Young German jazz is in a very healthy state, and of the most extraordinary examples is the trio Three Fall. They caused a furore with debut album “On a Walkabout”, and Trombone Shorty, who the trio supported on his German tour, found them "unique". The Westdeutsche Zeitung newspaper called them "refreshingly different" and the Heilbronner Stimme discovered in them "programme music for people who don't believe in boundaries".
Lutz Streun (Saxophone & bass clarinet), Til Schneider (Trombone) and Sebastian Winne (Drums) are now adding more fuel to the fire with their second album, “Realize!”. "As soon as we've released an album we start looking forwards again and write new pieces," says Lutz Streun, "The freshness of our music is really important to us. That's why we immediately had new ideas after 'On a Walkabout'. This time we tried the pieces out live as well, and gave ourselves plenty of time. Three Fall is its own little cosmos, alone because of the unusual line-up. We want to always keep further developing our sound, and that's why we also worked with electronic effects this time."
Once again the trio includes a mix original compositions with interpretations of rock and pop material. On the debut album they only covered Red Hot Chili Pepper songs, however this latest record includes tracks by Rage Against The Machine ("Killing In The Name"), Nirvana ("Lithium") and Coldplay ("The Scientist").
Three Fall succeeds in integrating all three covers into the album, though "Killing In The Name" made its way into the Three Fall repertoire in a very unusual way: "A couple wanted to book us for their wedding, which is strange enough, because we are not a gala band," Lutz Streun recounts. "And then they really wanted us to play this Rage Against The Machine song.And since we like it as well, we thought it would be fun.” "Lithium" is off the Nirvana classic "Nevermind" and "The Scientist" is a piano ballad from the early days of the British band Coldplay, with a much-sampled and unforgettable riff. "The album definitely needed a beautiful, warm ballad," says Lutz Streun.
Despite the presence of these covers, Three Fall’s own compositions still hold their own, ranging from the African-influenced "Chapa Chapa Maputo" to the striking rhythms of "Bata" and the hypnotically booming "Stein". The cool melody in "Endless" could be from Paul Desmond, and the electronic effects are unpretentious and blend seamlessly into the fabric of the song.

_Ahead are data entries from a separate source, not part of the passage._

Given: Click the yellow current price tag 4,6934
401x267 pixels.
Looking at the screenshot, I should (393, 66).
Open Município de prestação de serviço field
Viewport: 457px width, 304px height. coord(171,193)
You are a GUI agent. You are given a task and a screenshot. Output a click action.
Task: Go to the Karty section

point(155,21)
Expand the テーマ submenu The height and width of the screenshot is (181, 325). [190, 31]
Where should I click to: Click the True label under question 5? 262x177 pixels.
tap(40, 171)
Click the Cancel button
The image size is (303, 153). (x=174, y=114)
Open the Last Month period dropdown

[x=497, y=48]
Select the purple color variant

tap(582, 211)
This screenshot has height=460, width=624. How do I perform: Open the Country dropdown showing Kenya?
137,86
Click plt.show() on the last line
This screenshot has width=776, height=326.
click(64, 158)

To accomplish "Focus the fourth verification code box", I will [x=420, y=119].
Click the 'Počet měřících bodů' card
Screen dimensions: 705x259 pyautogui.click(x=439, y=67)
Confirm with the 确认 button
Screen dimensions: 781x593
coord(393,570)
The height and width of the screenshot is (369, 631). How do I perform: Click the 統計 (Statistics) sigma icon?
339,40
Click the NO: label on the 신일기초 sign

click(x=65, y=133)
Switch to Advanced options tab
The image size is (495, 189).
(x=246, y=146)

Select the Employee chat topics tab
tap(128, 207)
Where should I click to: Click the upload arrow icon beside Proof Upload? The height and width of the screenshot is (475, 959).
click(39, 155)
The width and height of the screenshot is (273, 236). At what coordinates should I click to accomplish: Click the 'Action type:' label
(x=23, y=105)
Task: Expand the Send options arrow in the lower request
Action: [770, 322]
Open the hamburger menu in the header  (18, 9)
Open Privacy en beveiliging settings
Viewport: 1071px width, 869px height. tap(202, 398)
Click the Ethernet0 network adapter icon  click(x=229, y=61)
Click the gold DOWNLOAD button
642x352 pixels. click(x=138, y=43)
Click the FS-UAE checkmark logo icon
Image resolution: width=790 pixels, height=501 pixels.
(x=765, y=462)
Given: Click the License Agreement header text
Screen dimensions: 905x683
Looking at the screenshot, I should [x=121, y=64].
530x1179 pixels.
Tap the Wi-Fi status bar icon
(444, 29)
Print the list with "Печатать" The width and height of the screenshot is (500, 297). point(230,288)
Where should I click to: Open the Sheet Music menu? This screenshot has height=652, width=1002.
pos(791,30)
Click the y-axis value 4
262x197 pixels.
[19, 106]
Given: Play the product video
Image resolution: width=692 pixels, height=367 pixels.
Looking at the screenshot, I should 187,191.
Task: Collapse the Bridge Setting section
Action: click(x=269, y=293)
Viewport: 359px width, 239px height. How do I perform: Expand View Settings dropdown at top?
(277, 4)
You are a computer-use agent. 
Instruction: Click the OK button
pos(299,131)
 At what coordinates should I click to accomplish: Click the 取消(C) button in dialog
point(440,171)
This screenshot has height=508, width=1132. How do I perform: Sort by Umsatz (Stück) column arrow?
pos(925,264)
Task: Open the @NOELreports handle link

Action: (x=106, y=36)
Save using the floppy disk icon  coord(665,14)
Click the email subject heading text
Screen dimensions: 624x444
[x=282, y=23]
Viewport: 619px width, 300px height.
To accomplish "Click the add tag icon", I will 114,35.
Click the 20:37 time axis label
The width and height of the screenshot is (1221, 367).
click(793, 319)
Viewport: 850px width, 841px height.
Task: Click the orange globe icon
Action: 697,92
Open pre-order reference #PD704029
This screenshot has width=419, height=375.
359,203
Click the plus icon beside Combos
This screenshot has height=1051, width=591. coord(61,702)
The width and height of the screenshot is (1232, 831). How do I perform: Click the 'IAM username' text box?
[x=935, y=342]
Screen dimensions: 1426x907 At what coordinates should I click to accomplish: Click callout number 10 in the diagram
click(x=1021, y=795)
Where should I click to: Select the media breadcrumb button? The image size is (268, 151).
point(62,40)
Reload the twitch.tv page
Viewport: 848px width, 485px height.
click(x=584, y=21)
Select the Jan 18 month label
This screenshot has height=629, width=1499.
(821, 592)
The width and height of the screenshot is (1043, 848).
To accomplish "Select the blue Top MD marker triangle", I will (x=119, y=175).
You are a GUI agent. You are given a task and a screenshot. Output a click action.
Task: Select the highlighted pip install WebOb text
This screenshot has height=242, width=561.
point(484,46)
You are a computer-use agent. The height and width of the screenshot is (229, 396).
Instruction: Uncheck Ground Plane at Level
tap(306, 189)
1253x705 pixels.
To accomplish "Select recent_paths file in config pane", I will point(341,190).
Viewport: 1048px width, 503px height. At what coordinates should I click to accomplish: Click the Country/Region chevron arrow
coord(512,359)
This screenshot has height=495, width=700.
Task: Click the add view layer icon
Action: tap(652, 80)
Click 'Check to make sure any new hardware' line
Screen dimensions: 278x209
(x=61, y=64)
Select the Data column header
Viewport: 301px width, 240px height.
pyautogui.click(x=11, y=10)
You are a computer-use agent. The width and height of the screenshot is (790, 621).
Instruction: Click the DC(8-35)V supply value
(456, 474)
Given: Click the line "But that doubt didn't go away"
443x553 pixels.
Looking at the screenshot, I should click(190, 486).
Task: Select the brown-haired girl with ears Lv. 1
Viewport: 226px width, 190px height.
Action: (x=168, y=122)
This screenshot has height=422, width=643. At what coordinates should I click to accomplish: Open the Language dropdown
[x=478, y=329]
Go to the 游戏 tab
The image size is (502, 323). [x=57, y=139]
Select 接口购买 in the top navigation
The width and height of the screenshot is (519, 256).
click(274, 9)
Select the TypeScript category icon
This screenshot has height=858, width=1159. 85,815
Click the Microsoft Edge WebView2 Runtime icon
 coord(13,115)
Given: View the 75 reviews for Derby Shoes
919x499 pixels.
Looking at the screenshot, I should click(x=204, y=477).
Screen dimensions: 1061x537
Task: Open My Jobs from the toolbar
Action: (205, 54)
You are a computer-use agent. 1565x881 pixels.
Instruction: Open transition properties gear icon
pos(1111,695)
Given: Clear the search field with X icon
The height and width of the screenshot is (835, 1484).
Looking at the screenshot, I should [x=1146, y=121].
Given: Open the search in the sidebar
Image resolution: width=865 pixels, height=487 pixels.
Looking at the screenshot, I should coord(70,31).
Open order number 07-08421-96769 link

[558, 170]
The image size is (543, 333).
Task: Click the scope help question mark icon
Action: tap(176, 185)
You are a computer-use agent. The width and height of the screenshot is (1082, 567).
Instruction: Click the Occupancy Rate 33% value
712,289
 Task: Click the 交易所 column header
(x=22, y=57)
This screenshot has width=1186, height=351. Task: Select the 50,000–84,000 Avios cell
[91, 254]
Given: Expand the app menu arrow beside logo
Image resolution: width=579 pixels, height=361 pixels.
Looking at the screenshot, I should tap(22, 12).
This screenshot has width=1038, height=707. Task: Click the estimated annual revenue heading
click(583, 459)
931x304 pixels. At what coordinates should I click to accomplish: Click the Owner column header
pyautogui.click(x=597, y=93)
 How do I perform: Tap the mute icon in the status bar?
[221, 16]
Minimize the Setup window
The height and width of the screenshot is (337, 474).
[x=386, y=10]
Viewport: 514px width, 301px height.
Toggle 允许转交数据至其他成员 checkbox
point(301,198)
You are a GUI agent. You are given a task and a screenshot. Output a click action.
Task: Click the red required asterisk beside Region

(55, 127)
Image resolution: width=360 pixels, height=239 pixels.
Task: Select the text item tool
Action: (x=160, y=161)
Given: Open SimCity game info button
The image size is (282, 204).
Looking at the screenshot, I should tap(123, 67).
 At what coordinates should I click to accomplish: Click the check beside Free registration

Sebastian Winne's mastery of his kit means you never miss a bass. Lutz Streun and Til Schneider spur each other on with succinct melody abbreviations and mighty wind riffs. They entwine each other and toss the ball back and forth. It soon becomes irrelevant whether the foundation is in hip hop, rock, world music or reggae, because what Three Fall take from jazz is most of all the freedom to do what they like.
Three Fall have made waves almost all around the globe. After a China tour last year and a Russia tour this, they have now given young German jazz a face internationally as well. "The cities in China vary greatly," says Lutz Streun, "as do the audiences. But you can see that music is a universal language. We were especially touched by the enthusiastic reactions in the south of China."
With their second album “Realize!” Three Fall now give their fans something new to enjoy. Nobody else plays like Three Fall, not because they want to be different, but because they are.